Multi-attribute decision making(MADM) is quite prevalent in daily lives or organizational settings. Researchers have proposed not a few methodologies to assist decision makers in choice making with, usually conflicting, attributes. Many of these approaches require cardinal or numerical data from decision makers. In practice, it is not easy for decision makers to provide such cardinal information and they also feel considerable cognitive burden.
To cope with the problem, a new approach was developed recently so called MADM with incomplete information, shortly denoted MADMII. This method is to evaluate alternatives considered without determining specific weights of attributes. Although the theoretical background of MADMII was verified by some eminent scholars, its advantages and effectiveness in a practical use are not yet examined.

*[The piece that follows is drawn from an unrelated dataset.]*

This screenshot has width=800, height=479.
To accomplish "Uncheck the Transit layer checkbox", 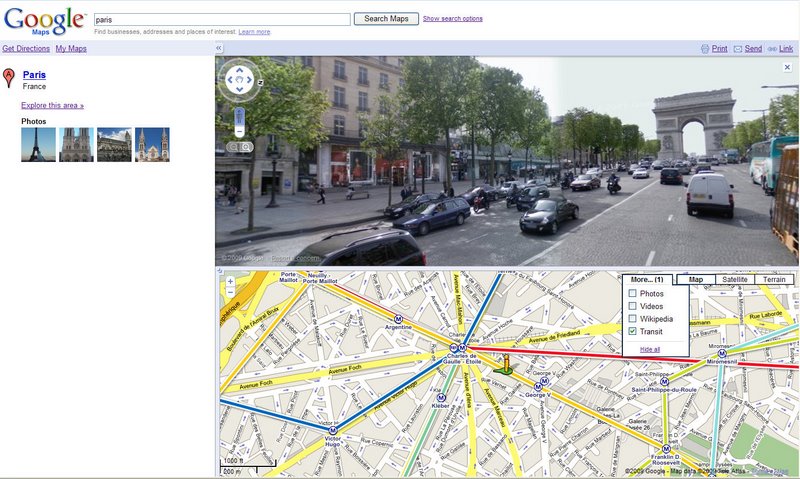I will tap(631, 331).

This thesis aims at verifying the validity or applicability of MADMII empirically. For that purpose, we carry out an experimental comparison of MADMII with some other methods: holistic judgment, the ratio method, the swing method, and the pricing out method. An job selection problem is used for that comparison. Subjects are 72 undergraduate students who enrolled in the course of decision analysis. Each method is evaluated in four criteria developed in this thesis: rank-order correlation, convergent validity in determining an optimal alternative, easy of use, and trustworthiness.
In terms of findings, there are four main results: (1) the mean individual Spearman correlations of alternative ranks between MADMII and the other MADM methods are very high, (2) MADMII is highly correlated to the other MADM methods from the comparison of convergent validity in determining an optimal alternative, especially, MADMII makes a mark of the highest convergence among the methods under comparison, (3) MADMII is not good in the criteria of easy of use, and (4) MADMII has the best trustworthiness.
The main recommendation for further application is that (1) MADMII should be implemented as an interactive computerized system for reducing difficulty of use on decision makers, and (2) to incorporate the ratio method into MADMII is suggested in order to be in harmony with the decision maker's behavioral tendency for providing their preference information.